◆ STATED PROBLEM A ◆
In the listing, update the lines starting with the line containing "939x472 pixels. Task: Click" and going on through the end of the listing, changing "column header" to "column heading" and keeping everything else the same. Leave the pictures out of your answer.

◆ PASSAGE TO READ ◆
--

Single by Jennifer Hudson featuring R. Kelly

from the album JHUD
- Released: July 8, 2014
- Recorded: 2013–2014
- Length: 5:16
- Label: RCA
- Songwriter: Robert Kelly
- Producer: Terry Hunter

Jennifer Hudson singles chronology
| "Walk It Out" (2014) | "It's Your World" (2014) | "Go All Night" (2014) |

R. Kelly singles chronology
| "PYD" (2013) | "It's Your World" (2014) | "Bump & Grind 2014" (2014) |

= It's Your World (song) =

"It's Your World" is a song by American recording artist Jennifer Hudson featuring fellow singer R. Kelly, recorded for her third studio album JHUD (2014). It was written by Kelly and produced by DJ Terry Hunter. Released worldwide on July 8, 2014 as the album's third single, Hudson sang it for the first time at BET Awards 2014 on June 29, 2014. No music video was made for the single. The song was nominated for a Grammy Award for Best R&B Performance. In 2019, Hudson removed "It's Your World" from all streaming platforms and stopped performing it in support of women who had come forward with stories of abuse from Kelly.

--

(Data pulled from a collection)
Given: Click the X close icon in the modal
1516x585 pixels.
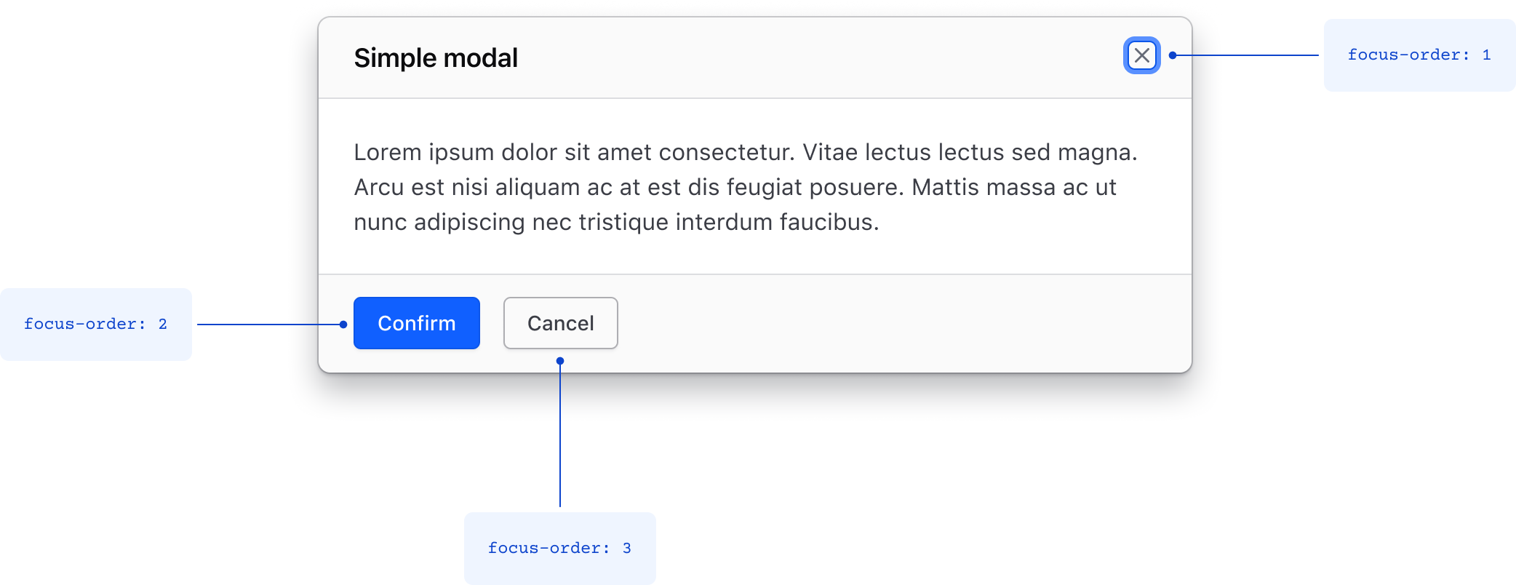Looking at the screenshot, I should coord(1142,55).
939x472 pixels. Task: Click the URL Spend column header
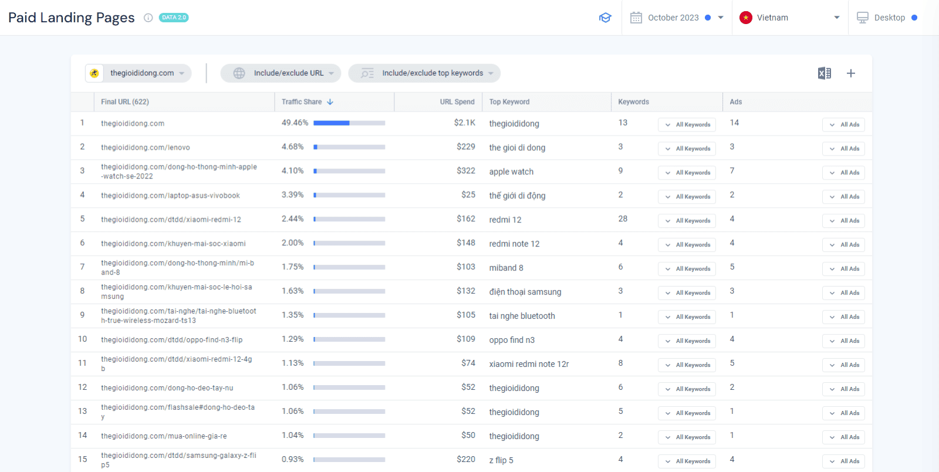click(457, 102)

--

◆ STATED PROBLEM B ◆
From the text about the song "It's Your World," translate the sentence "No music video was made for the single." into Spanish.

◆ WRITTEN SOLUTION A ◆
939x472 pixels. Task: Click the URL Spend column heading
click(457, 102)

◆ WRITTEN SOLUTION B ◆
No se hizo ningún video musical para el sencillo.